The second block will look like this:

<VirtualHost *:443>
SSLEngine on
SSLProtocol all -SSLv2 -SSLv3
SSLHonorCipherOrder on
SSLCipherSuite "EECDH+ECDSA+AESGCM EECDH+aRSA+AESGCM EECDH+ECDSA+SHA384 EECDH+ECDSA+SHA256 EECDH+aRSA+SHA384 EECDH+aRSA+SHA256 EECDH+aRSA+RC4 EECDH EDH+aRSA RC4 !aNULL !eNULL !LOW !3DES !MD5 !EXP !PSK !SRP !DSS +RC4 RC4"
...
Protocols h2 http/1.1
Header always set Strict-Transport-Security "max-age=63072000"
</VirtualHost>

Note: use the recommended SSLCipherSuite above or read more about it in this post [Link] to get alternatives.

You need to add this permission in the firewall and enable the modules:

sudo ufw allow 443/tcp
sudo a2enmod rewrite
sudo a2enmod headers

You can always check your configuration before reloading the webserver:

sudo apache2ctl configtest
sudo systemctl restart apache2

The Apache2 will request from Let’s Encrypt to get the certification for your domain (may take 1 minute). You can monitor the process by issuing the commands:

sudo tail -f /var/log/apache2/error.log

OR

sudo grep 'The Managed Domain' /var/log/apache2/error.log

The expected response in the log file looks like this:

The Managed Domain exemple.com has been set up and changes will be activated on the next (graceful) server restart.

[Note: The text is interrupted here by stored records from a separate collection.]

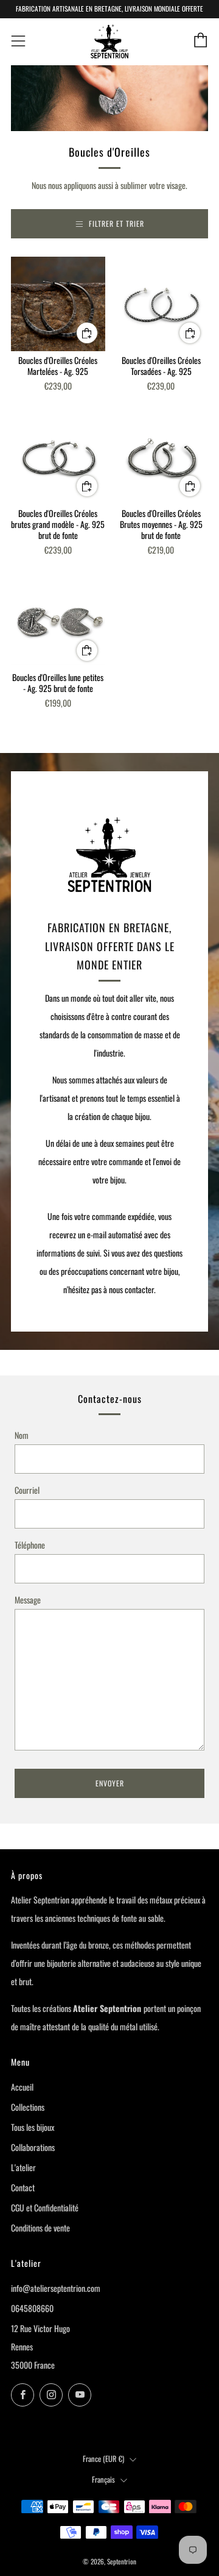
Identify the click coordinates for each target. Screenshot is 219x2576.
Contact (23, 2187)
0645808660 (32, 2308)
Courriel (27, 1489)
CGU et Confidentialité (44, 2207)
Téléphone (30, 1544)
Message (28, 1599)
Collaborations (33, 2147)
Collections (27, 2106)
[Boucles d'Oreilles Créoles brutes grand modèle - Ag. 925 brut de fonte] (58, 457)
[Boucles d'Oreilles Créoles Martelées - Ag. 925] (58, 304)
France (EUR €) (103, 2458)
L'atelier (23, 2167)
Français (103, 2479)
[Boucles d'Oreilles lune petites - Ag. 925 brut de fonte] (58, 621)
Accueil (22, 2086)
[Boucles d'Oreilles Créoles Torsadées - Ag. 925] (161, 304)
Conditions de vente (40, 2227)
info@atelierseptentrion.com (55, 2288)
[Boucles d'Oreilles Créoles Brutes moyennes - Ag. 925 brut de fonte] (161, 457)
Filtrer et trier (116, 223)
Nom (22, 1435)
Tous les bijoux (32, 2127)
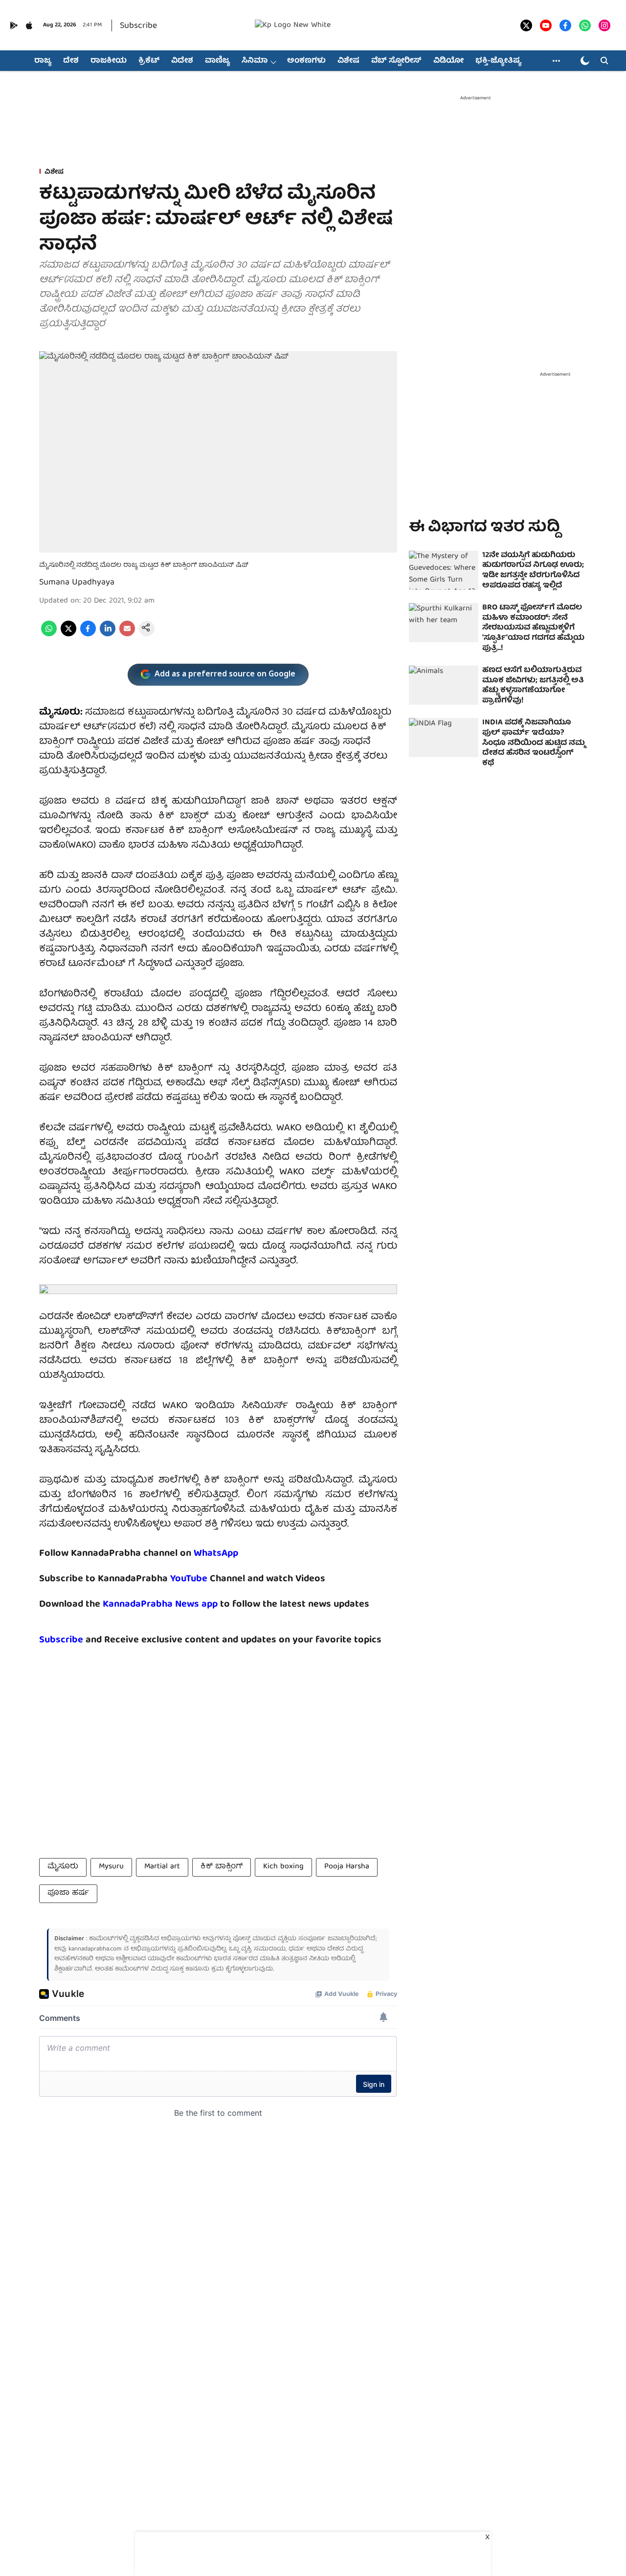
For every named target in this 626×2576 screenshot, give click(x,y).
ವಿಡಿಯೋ (448, 61)
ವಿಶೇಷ (348, 61)
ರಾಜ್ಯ (42, 61)
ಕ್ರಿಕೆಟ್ (148, 61)
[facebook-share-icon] (88, 635)
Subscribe (138, 26)
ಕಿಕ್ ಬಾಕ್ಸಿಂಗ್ (222, 1867)
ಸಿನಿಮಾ (255, 61)
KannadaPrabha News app (160, 1604)
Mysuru (111, 1867)
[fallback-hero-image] (443, 570)
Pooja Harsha (346, 1867)
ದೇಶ (71, 61)
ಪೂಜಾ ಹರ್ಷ (68, 1893)
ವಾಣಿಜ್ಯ (217, 61)
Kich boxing (283, 1867)
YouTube (188, 1579)
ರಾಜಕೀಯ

Indicating that the server needs to be restarted once more to take effect.

From a Linux client computer you can check the status of the connection with and without encryption:

curl -I http://example.com
curl -I https://example.com

The new certificate for your domain will expire in 90 days. Keep on top of it to make sure it will be renewed without interruptions with the module mod_watchdog. First check if it is installed:

sudo apache2ctl -M | grep mod_watchdog

The expected output: watchdog_module (static)

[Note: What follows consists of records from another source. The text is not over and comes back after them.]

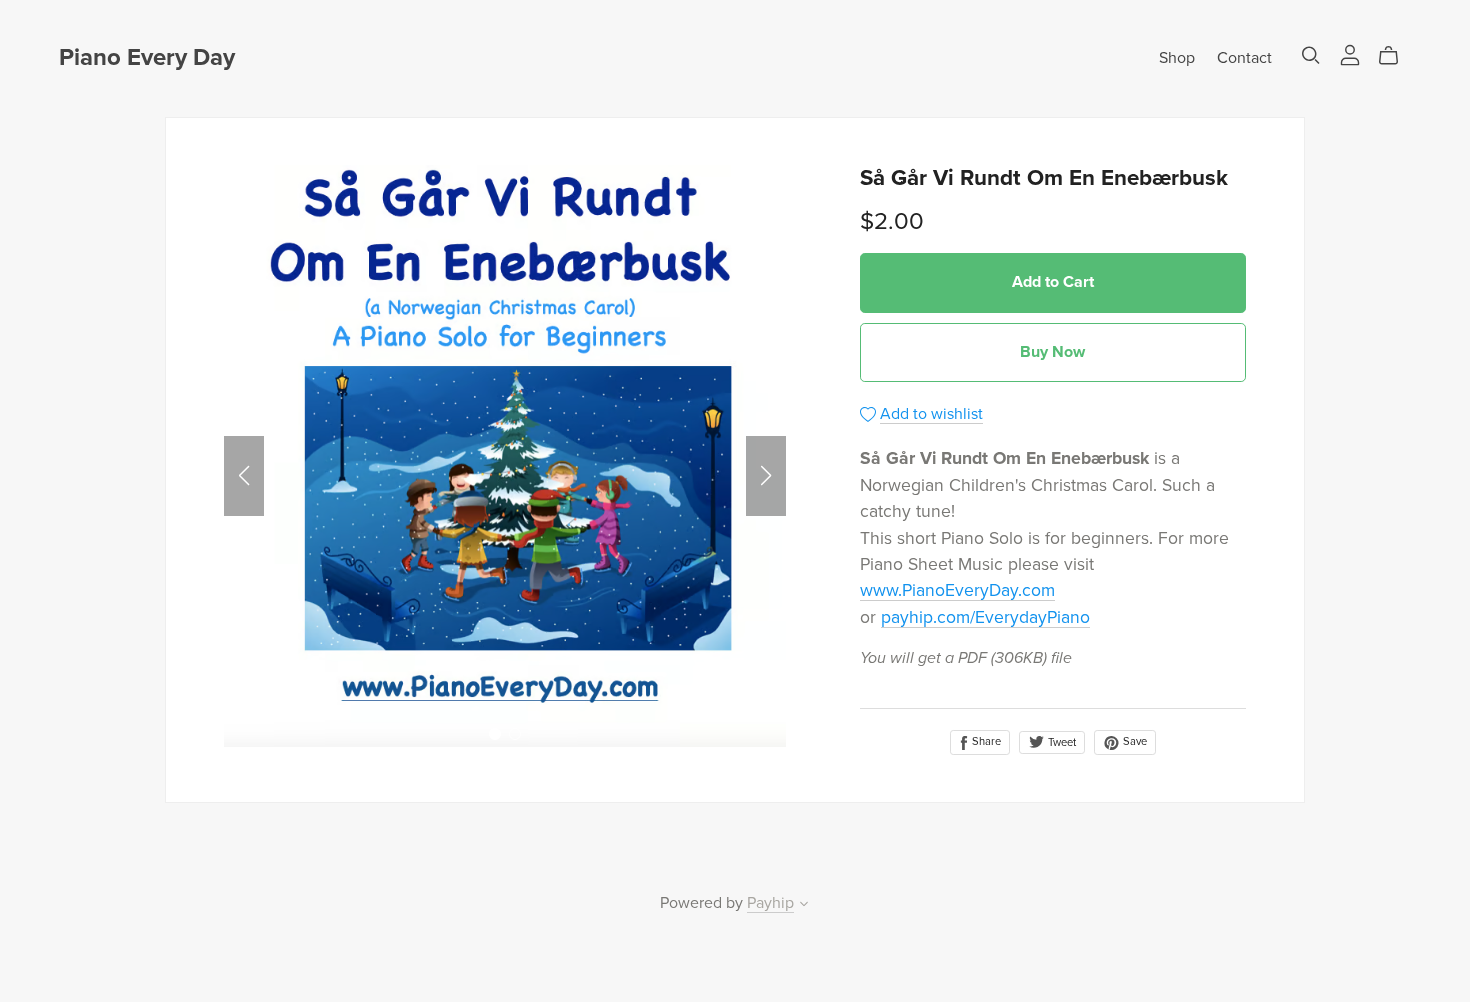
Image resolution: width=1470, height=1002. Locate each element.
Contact (1244, 58)
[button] (244, 476)
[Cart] (1396, 56)
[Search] (1311, 55)
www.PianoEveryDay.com (957, 590)
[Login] (1350, 54)
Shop (1177, 58)
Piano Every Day (147, 57)
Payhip (770, 903)
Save (1133, 741)
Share (985, 741)
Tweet (1060, 742)
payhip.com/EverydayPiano (985, 617)
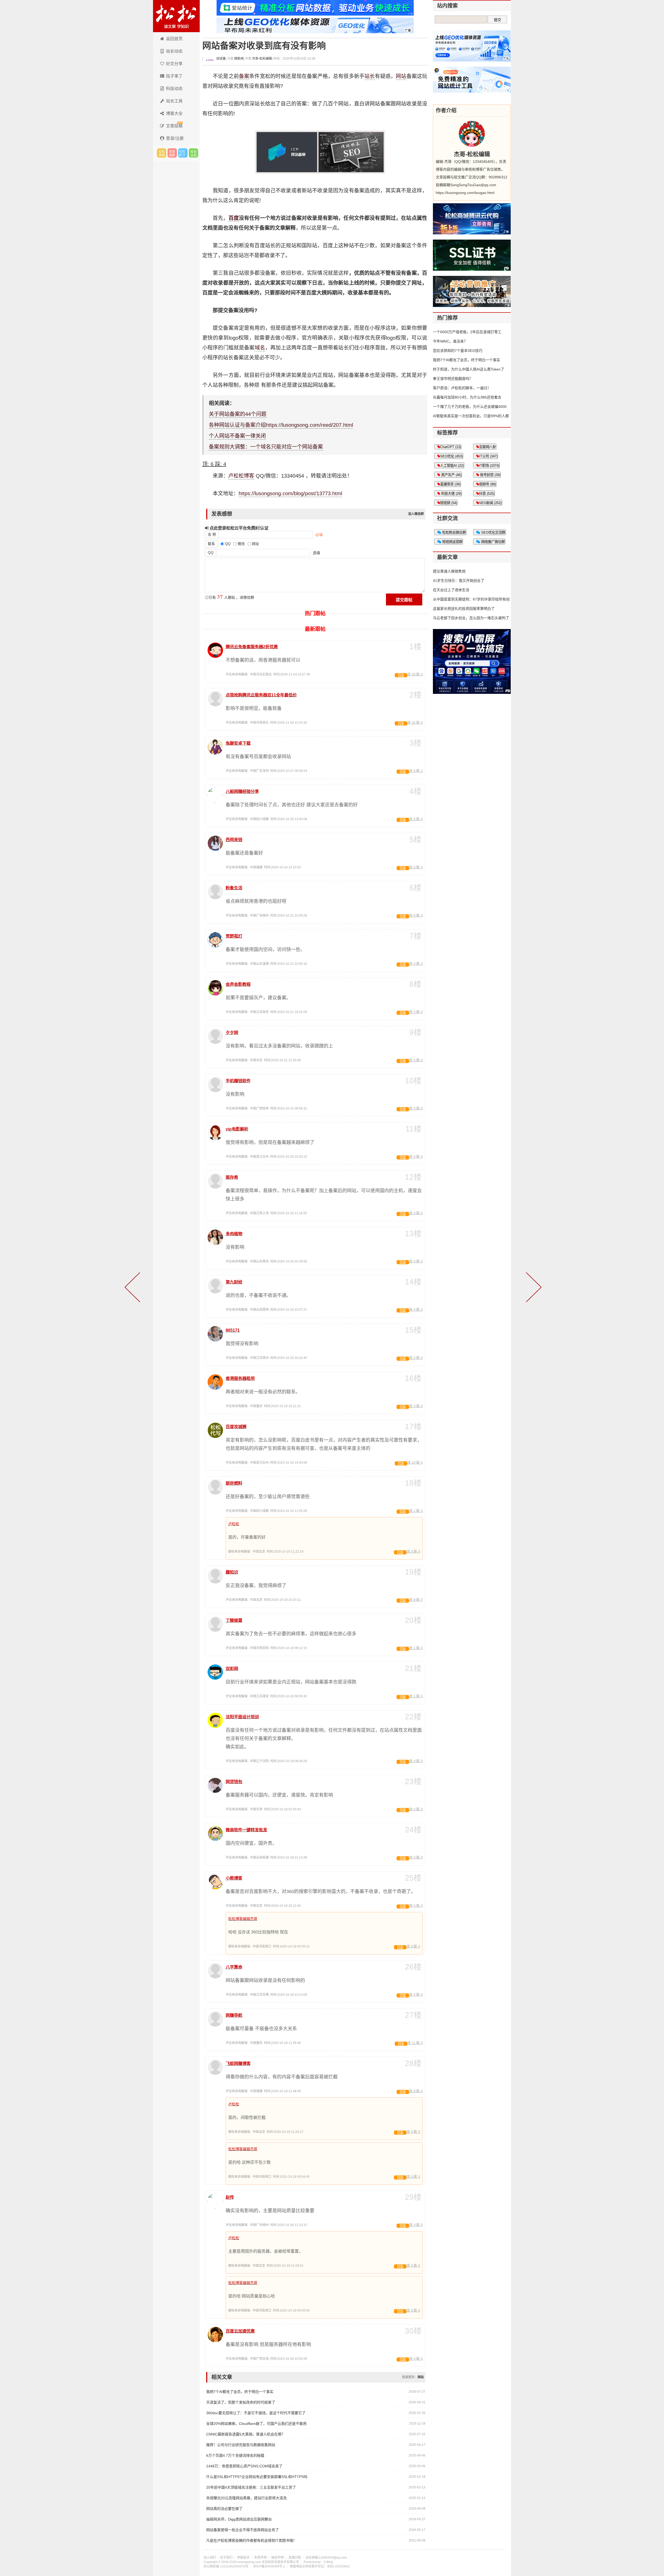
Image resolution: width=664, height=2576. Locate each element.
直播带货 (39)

And you can always monitor the status of your certificate by visiting the address: https://example.com/server-status

For it, go back into the configuration file and add this code at the end (remember to restart the Apache):

<Location "/md-status">
SetHandler md-status
</Location>

You can also search for your domain on Certificate Search [Here] to see more information about this and other certificates.